Anyhow, Cox and Davies are on hand because they were in fact the major screenwriters of this movie, though uncredited.  They make mention of a forty-five-minute subplot featuring musician Neil Young which got filmed but didn’t pan out.  Not a second of that is in either version of the movie.  To hear them tell it, the editors had to put ‘ol Neil down because, as far as being an actor goes, he’s a really great singer/songwriter.  If this is in fact true, it would’ve been cool to have at least a few of Neil Young’s scenes in the Blu-ray extras, but alas, nope.  Someone decided the film doesn’t need him around, anyhow.  Is there any truth to any of that whatsoever?  Sure beats me.  (The internet is little help, go figure).  I might be encouraging some very weird rumors, the kind that can only seem plausible in the context of a project like this.

Now then, if you’ve seen the shorter theatrical cut, Catchfire, in the past, you may be wondering how this review is anything more than an outright panning of this whole endeavor.  KL Studio Classics has done its due diligence by including both cuts on its single-disc release.  While the longer, director approved Backtrack version is rightfully the main attraction, the sad reality seems to be that the rest of the world knows this film only in its “Catchfire” form.  (As evidenced in its IMDb and Letterboxd entries).  This despite the comparable fact that Catchfire and Backtrack are almost two different movies.  Most accurately, the former is an embarrassingly hackneyed mutilation of the latter.  While both cuts have decent transfers and audio quality, only the director’s cut doesn’t thoroughly fall apart in its midpoint.  Not only does Catchfire suffer sixteen minutes less malarkey, it actively features some different malarkey not seen in the longer Backtrack.  If you want to see Jodie Foster’s character inexplicably and immediately shift from repulsed to in love with Hopper’s character, the theatrical cut is the one for you.  
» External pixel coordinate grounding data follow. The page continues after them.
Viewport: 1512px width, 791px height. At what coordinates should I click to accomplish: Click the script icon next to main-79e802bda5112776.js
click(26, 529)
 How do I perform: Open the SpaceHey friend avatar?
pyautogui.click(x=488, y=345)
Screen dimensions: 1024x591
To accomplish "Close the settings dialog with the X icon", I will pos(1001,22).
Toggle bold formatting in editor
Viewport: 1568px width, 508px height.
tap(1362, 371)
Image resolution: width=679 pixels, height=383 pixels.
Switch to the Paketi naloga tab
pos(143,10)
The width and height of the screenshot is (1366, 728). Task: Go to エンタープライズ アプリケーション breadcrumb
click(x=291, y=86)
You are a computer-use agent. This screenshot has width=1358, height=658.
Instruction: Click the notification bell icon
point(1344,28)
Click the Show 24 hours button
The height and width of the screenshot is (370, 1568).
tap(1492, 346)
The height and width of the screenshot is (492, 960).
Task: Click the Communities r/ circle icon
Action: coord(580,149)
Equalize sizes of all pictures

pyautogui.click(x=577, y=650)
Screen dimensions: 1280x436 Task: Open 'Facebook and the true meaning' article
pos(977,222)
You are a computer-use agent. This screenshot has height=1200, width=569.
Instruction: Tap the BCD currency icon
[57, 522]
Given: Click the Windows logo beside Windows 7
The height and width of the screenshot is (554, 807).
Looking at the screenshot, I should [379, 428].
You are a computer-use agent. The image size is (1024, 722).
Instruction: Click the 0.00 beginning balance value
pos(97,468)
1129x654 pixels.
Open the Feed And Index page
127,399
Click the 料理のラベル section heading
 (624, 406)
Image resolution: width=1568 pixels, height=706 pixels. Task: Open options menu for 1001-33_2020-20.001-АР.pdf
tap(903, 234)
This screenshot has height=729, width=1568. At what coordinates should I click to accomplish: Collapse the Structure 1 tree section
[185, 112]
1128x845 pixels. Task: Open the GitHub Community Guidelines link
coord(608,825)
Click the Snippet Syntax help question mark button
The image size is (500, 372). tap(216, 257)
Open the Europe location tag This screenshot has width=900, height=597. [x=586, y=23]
Really though, this disc provides a case study in the power of film editing.  While neither version is inept in terms of baseline timing of the splices and whatnot, the story and characterizations suffer tremendously when cut and shuffled.  And yes, Hopper’s crackpot dolings and shoehornings of his own indulgences also suffer in Catchfire as the project sinks in generic late-‘80s direct-to-video-level action movie quicksand.  If any of this scattershot execution sounds hits your targets, now is your chance to track back and catch this chemical fire in a righteously contained form.